Clinton Looks to Churches to Support

Date 11 Mar 1997 10:37:30

              Clinton Looks to Churches to Support  
                      Welfare Reform Program 
                          by Tracy Early 
                 Ecumenical News International   
NEW YORK--President Bill Clinton is looking to the country's churches to 
support his program of moving people off welfare and into jobs. 
     Clinton chose the significant setting of Riverside Church, New York, 
to make his appeal Feb.  18 to the churches. Riverside, a large 
interdenominational congregation, has long been a leader in liberal causes 
in the United States. 
     Clinton, who has promoted himself as a new-style, more centrist 
Democrat, was widely criticized last year by his liberal supporters in the 
churches and elsewhere for signing a bill passed by the 
Republican-controlled Congress and designed to end many traditional 
guarantees of government assistance.  
     He has acknowledged that more jobs must be found for those forced off 
welfare and has called on churches, other nonprofit organizations and 
businesses to help provide the jobs. 
     At Riverside, Clinton suggested that if even half the larger churches 
would employ one person on welfare, that would do a lot to make his reform 
program work.  
     Clinton apparently decided to spotlight Riverside when he learned from 
its pastor, the  James A. Forbes Jr., that it was itself hiring a number of 
former welfare recipients and launching a new "partnership of hope" program 
to help others obtain jobs.  The church was  ready to enter into 
partnership with Clinton to achieve "emancipation from  poverty," Forbes 
     Clinton was joined at Riverside by a number of panelists chosen to 
speak about the welfare situation from different perspectives.  
          Paul H. Sherry, president of the United Church of Christ and one 
of the panelists, told Clinton the churches were "eager to enter into 
partnership."  But he also called for greater efforts to tell the nation 
how serious the  problems of poverty were and to secure a national 
commitment to "the well-being of families and children."  

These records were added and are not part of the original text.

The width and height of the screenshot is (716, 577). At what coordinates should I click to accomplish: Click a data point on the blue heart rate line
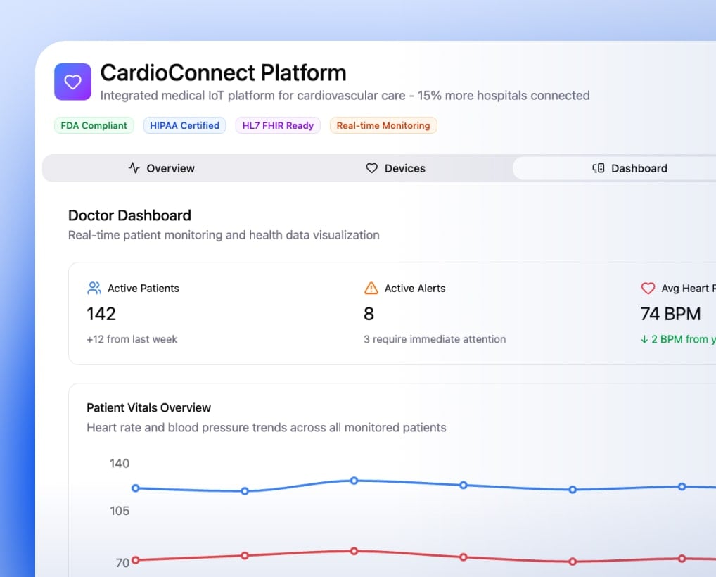pyautogui.click(x=353, y=481)
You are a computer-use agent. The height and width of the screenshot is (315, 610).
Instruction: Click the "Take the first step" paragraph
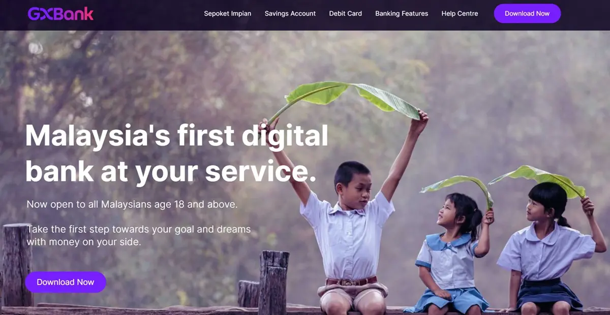139,236
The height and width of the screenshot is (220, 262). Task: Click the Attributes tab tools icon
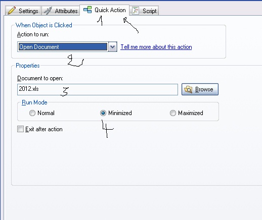click(48, 11)
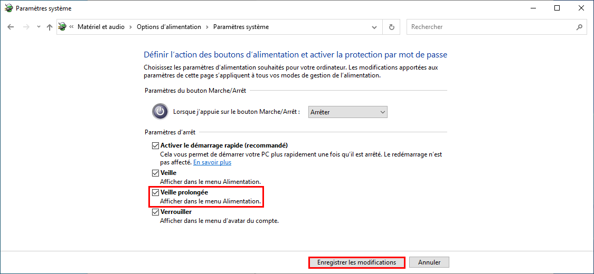
Task: Uncheck Activer le démarrage rapide checkbox
Action: tap(155, 145)
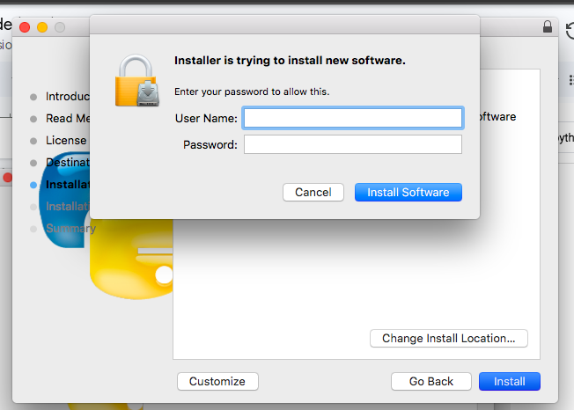
Task: Select the Destination step in the sidebar
Action: point(67,163)
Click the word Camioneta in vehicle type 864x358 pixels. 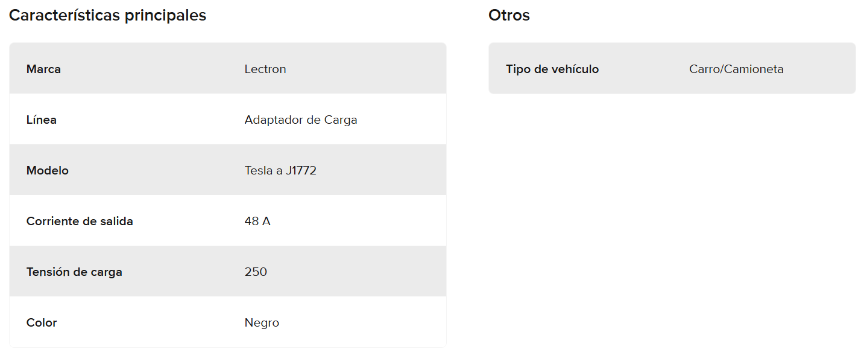coord(754,69)
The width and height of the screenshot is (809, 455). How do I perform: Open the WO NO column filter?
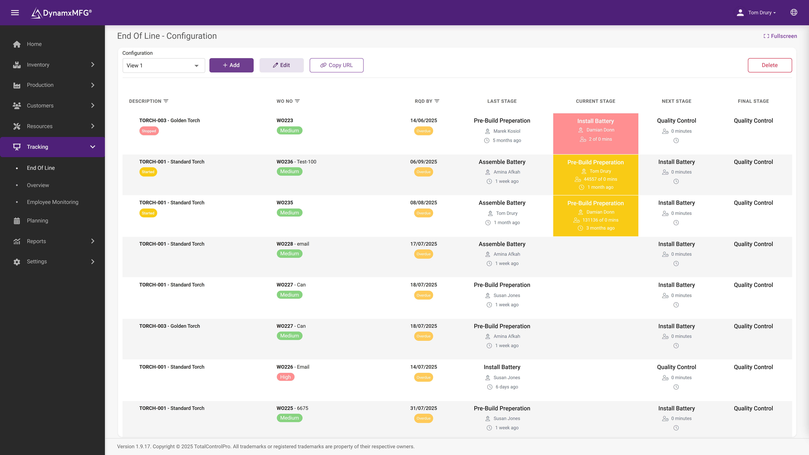coord(298,101)
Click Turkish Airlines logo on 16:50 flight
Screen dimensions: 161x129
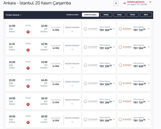pos(28,123)
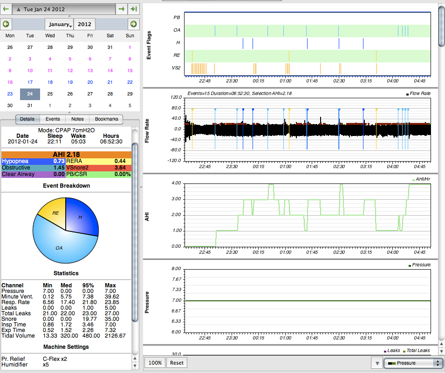445x373 pixels.
Task: Open the January month dropdown
Action: click(x=60, y=24)
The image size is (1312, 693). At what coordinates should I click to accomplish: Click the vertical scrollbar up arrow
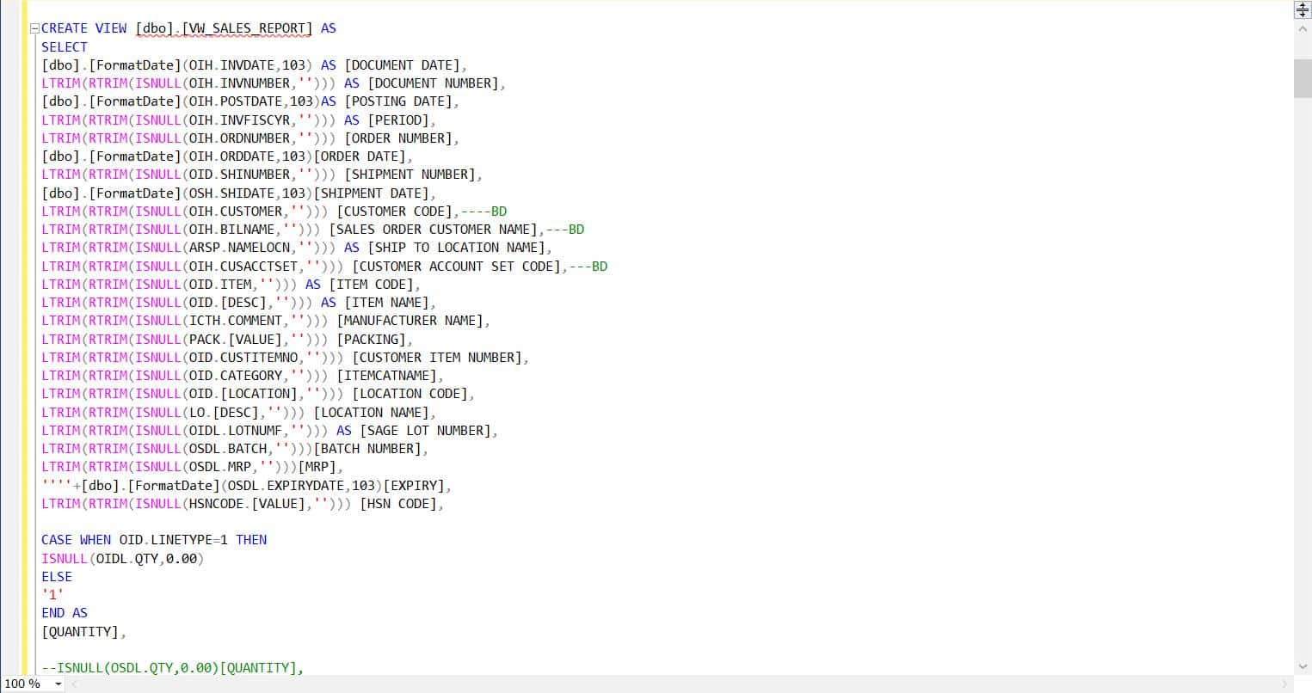(x=1303, y=28)
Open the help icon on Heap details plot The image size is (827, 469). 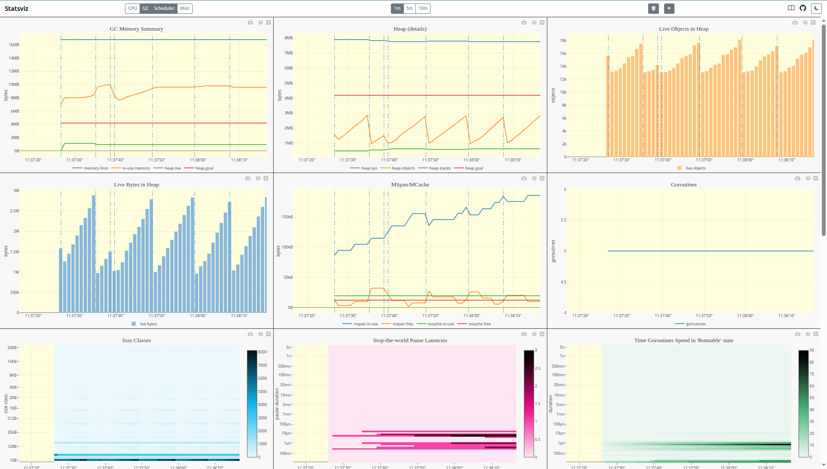point(534,22)
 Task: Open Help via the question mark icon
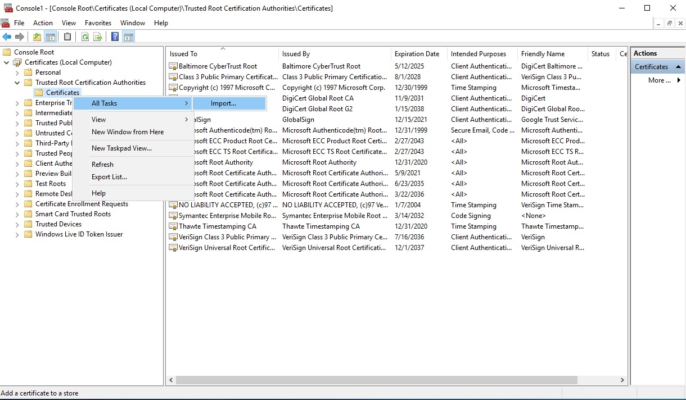pyautogui.click(x=115, y=37)
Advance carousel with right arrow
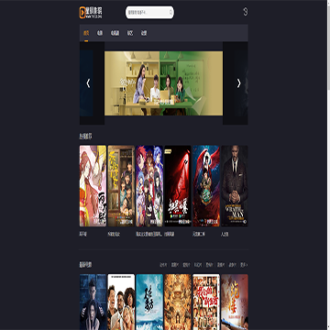The height and width of the screenshot is (330, 330). point(239,83)
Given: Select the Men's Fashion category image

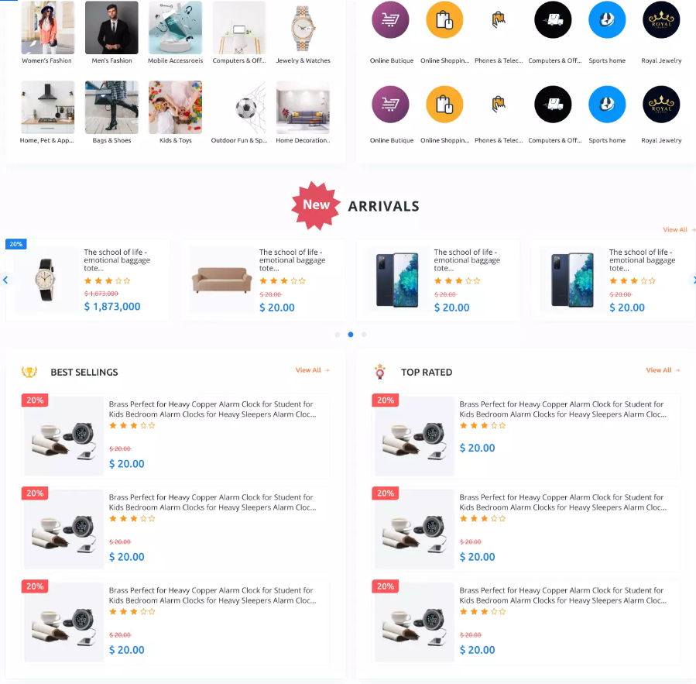Looking at the screenshot, I should coord(111,28).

          Clinton defended his action in signing last year's welfare bill 
after one man charged it would destroy a "safety net" needed by many people 
but acknowledged, however, a need for a  change to restore benefits the 
bill denied to legal immigrants. Clinton also said he opposed rules that 
would make people on welfare attending college withdraw to take jobs.  
          By coincidence, the executive board of the National Council of 
Churches (NCC) was meeting at the nearby Interchurch Center at the time 
Clinton was at Riverside Church and accepted an  invitation to send a 
delegation to join some 200 people invited to the  presidential appearance. 
Craig B. Anderson, an Episcopal bishop, the president-elect of the NCC, 
told ENI  that the event had been "helpful" and that he had found the 
president "open."  
          But he warned: "The church can do a limited amount, but it cannot 
carry the weight of what's being asked for."